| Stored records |
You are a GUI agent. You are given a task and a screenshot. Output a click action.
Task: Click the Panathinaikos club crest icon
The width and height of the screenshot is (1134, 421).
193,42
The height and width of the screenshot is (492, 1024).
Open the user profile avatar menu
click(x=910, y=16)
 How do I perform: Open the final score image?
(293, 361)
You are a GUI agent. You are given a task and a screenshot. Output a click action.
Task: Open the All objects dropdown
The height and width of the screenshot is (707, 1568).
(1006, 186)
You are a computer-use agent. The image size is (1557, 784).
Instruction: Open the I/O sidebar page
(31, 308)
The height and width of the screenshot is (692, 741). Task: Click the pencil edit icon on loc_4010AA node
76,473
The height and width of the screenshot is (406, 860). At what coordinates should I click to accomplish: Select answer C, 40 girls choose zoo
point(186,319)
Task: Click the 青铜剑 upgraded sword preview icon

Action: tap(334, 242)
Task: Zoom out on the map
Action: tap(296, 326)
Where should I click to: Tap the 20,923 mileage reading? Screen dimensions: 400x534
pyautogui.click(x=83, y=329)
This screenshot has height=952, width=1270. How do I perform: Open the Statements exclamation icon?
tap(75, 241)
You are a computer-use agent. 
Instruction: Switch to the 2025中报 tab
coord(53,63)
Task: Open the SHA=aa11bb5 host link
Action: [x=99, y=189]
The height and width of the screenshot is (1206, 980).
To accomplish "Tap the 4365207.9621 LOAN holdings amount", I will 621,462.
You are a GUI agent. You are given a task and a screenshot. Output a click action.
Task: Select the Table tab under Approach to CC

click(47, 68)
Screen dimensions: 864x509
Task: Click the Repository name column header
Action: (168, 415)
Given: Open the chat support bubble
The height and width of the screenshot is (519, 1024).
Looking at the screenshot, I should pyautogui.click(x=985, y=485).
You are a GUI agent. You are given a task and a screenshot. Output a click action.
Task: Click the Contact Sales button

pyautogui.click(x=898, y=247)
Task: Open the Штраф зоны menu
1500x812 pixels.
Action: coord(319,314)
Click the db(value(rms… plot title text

| Work instruction |
Go through the data above and copy each line in which "computer" appears.

| Result of the task |
You are a computer-use agent. The image size is (1557, 784).
You are a computer-use agent. 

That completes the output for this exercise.